**** Material provided ****

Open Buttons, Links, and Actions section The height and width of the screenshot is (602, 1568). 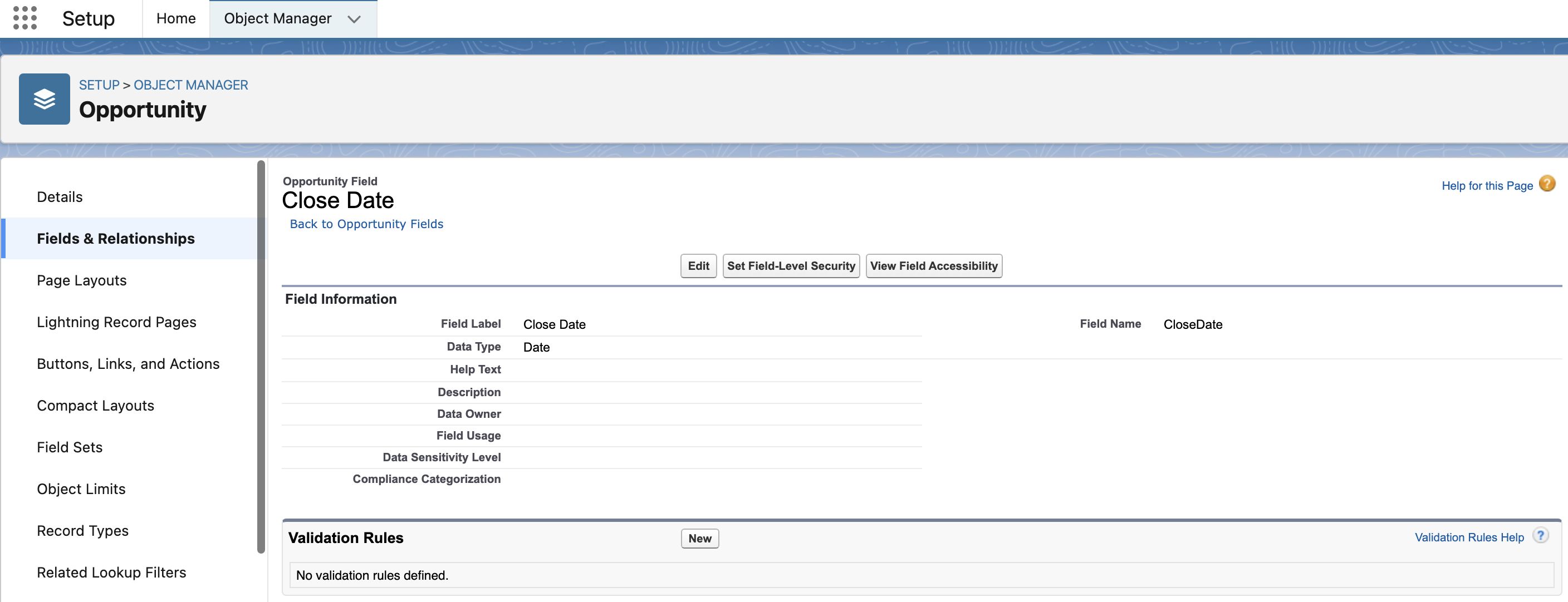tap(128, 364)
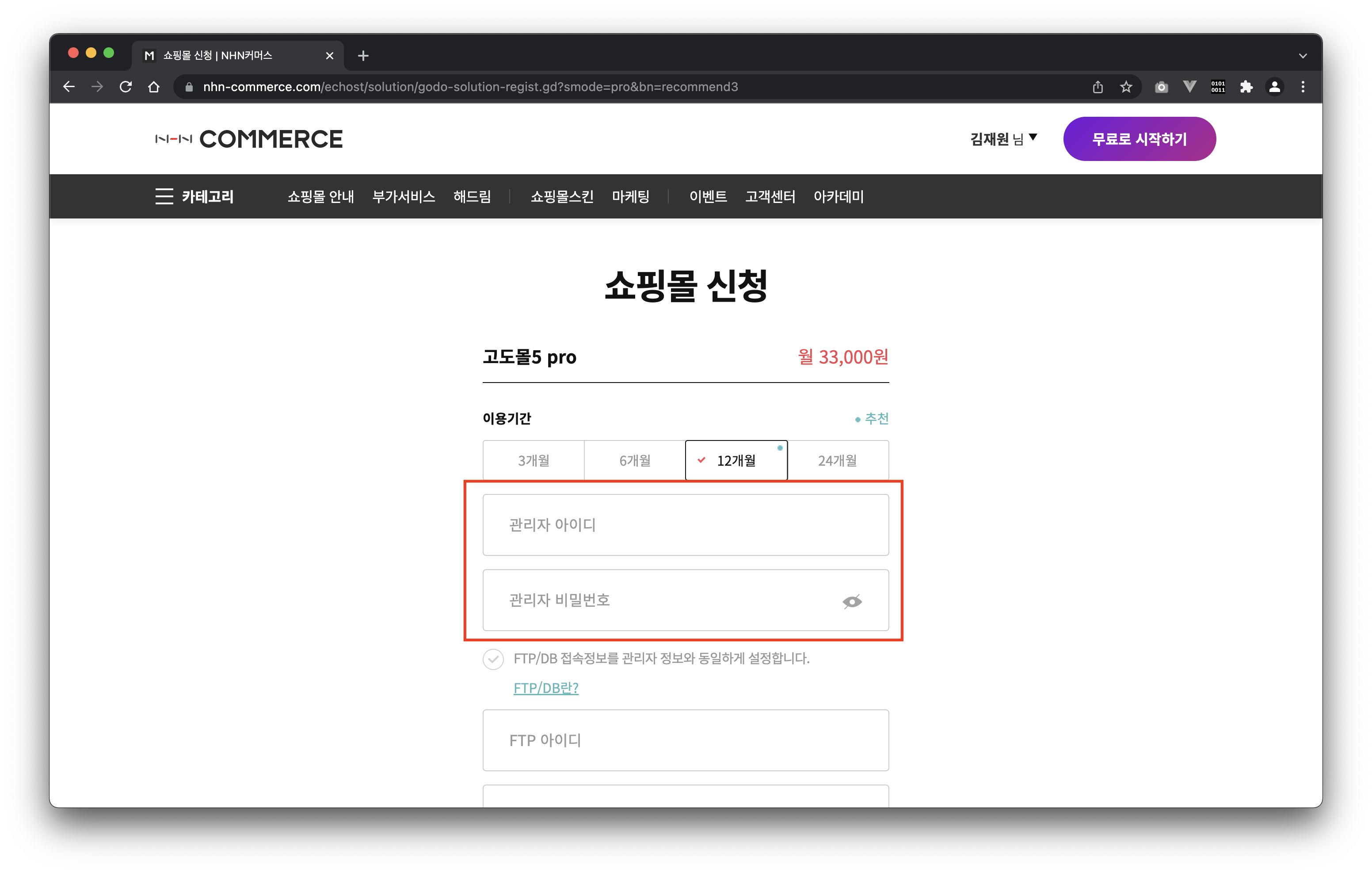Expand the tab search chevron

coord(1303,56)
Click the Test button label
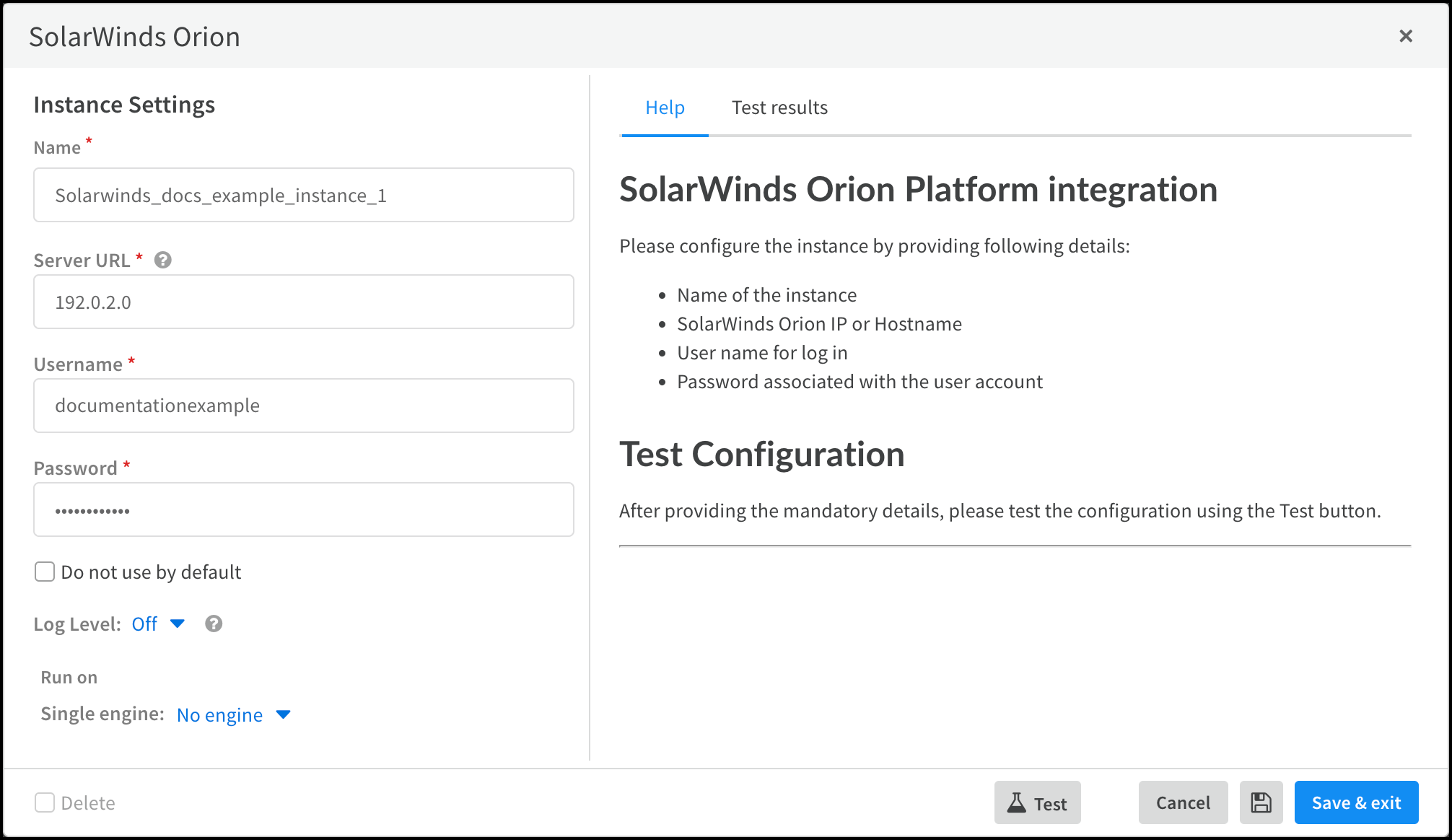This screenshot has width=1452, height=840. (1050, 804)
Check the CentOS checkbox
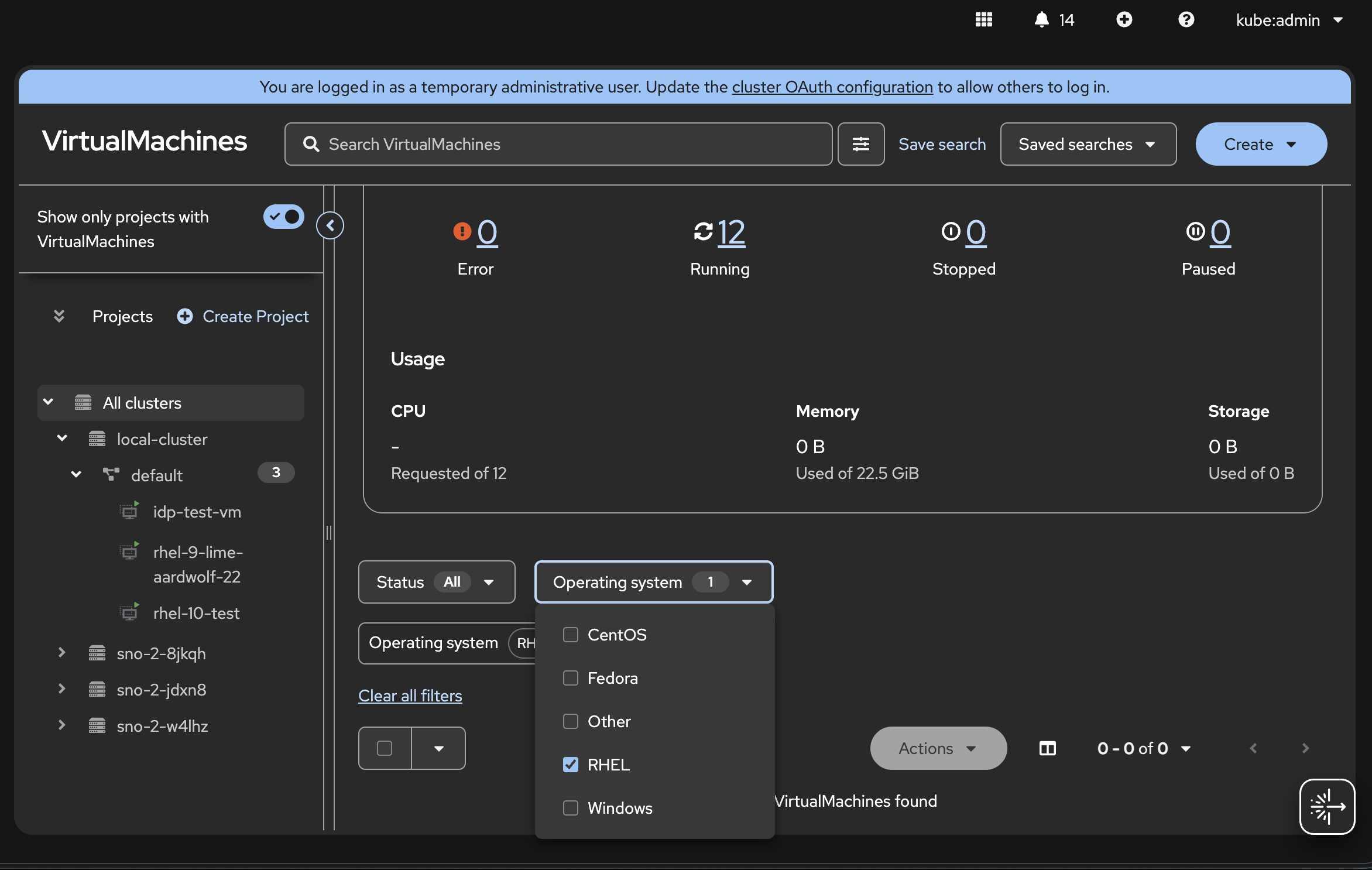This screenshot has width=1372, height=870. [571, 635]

****

Exercise instructions:
A word-for-word copy is needed of the lines from the line with "Click the Test button label" through the last line of the entries above, with both ends kept and the pictures dropped.

Answer:
Click the Test button label
This screenshot has width=1452, height=840. (1050, 804)
Check the CentOS checkbox
This screenshot has width=1372, height=870. [571, 635]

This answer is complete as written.